# [Given instruction 1]
According to the passage on immigrant films below, why is immigration to the United States back in the conversation? Explain in one to three sentences.
# [Given instruction 2]
In the passage on immigrant films below, which state is the setting for the family's efforts to make a living in Minari?
# [Given instruction 3]
Continue the passage on immigrant films below from its final sentence.

# [Document passage]
# # # #

Immigration to the United States is back in the conversation with Lee Isaac Chung’s Minari being nominated for the Oscars. The film follows a South Korean family’s efforts to eke out a living in Arkansas. The culture clash and dislocation that accompany Korean immigrants to the land of easy promise and hard-won victories have previously been examined in films such as Deep Blue Night (1985) and America, America (1988).
In Minari, the family is the unit through which tensions play out. The similarly life-altering experience of an Indian immigrant family is the focus of Mira Nair’s Mississippi Masala (1991). The film revolves around a double-layered rupture – that of Indians in Uganda forced to leave a country in which they have lived for generations.

# # # #

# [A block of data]
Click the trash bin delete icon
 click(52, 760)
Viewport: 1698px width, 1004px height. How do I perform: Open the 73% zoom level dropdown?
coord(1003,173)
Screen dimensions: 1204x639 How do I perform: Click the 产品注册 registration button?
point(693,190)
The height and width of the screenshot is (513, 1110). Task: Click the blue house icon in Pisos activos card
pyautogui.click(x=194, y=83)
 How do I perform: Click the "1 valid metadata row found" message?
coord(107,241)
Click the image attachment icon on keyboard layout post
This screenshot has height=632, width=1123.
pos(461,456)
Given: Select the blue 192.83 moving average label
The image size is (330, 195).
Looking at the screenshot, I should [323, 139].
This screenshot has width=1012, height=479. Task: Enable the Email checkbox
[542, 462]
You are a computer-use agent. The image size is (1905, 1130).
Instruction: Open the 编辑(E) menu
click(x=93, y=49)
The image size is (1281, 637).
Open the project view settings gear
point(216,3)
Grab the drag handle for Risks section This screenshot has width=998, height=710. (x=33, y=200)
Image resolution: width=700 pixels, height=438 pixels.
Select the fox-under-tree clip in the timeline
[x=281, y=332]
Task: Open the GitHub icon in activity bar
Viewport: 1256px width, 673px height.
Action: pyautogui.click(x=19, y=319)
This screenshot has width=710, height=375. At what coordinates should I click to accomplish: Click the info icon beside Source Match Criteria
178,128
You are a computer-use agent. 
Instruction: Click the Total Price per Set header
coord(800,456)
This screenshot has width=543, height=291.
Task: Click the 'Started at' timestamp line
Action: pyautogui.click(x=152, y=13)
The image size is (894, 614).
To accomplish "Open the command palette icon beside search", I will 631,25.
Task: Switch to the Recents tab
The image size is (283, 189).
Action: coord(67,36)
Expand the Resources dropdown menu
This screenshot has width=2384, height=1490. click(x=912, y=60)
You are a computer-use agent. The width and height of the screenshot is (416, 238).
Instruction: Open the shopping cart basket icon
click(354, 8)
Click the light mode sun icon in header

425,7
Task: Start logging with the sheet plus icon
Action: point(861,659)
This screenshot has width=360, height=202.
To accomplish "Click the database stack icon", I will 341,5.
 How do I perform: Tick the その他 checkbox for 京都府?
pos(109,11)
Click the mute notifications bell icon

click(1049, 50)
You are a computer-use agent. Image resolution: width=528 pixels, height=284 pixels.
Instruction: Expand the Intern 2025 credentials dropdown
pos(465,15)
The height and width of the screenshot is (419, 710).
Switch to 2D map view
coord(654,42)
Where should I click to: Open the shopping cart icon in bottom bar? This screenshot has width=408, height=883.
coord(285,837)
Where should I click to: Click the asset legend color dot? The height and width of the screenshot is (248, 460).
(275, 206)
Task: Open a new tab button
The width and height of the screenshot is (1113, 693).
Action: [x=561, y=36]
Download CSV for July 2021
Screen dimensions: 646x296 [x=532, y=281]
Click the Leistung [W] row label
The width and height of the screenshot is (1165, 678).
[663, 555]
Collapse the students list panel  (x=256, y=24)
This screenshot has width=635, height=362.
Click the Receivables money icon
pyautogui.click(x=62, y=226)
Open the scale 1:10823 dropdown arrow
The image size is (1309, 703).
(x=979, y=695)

# # # #

# [Task response 1]
Immigration to the United States is back in the conversation because Lee Isaac Chung's Minari, a film about a South Korean family trying to eke out a living in Arkansas, has been nominated for the Oscars.

# [Task response 2]
Arkansas.

# [Task response 3]
While Minari is set in the 1980s, Mississippi Masala begins in 1972 in Kampala. Ugandan dictator Idi Amin has expelled South Asians from the country in his blinkered pursuit of a “Africa is for Africans, Black Africans” policy, as a character in the movie puts it. The purge uproots Jay, a second-generation Ugandan of Gujarati extraction. This is my home, he says woefully.
Jay (Roshan Seth) weeps as he drives to the airport with his wife Kinnu (Sharmila Tagore) and daughter Mina, leaving behind a well-appointed home, his middle-class status and his very identity as a Ugandan. They move to the United Kingdom and, in the late 1980s, arrive in a small town in Mississippi. Kinnu operates a liquor store and Jay works at a motel, where Mina (Sarita Choudhury) helps out.
The racism that drove out Jay’s family gets a reckoning when Mina falls in love with an African-American man named Demetrius (Denzel Washington). Alarm bells begin jangling on both sides. The local Indian community – including a particularly catty woman played by Mira Nair – is shocked at the inter-racial romance. Mina’s parents are as perturbed as Demetrius’s family. They want her to get married to an Indian man.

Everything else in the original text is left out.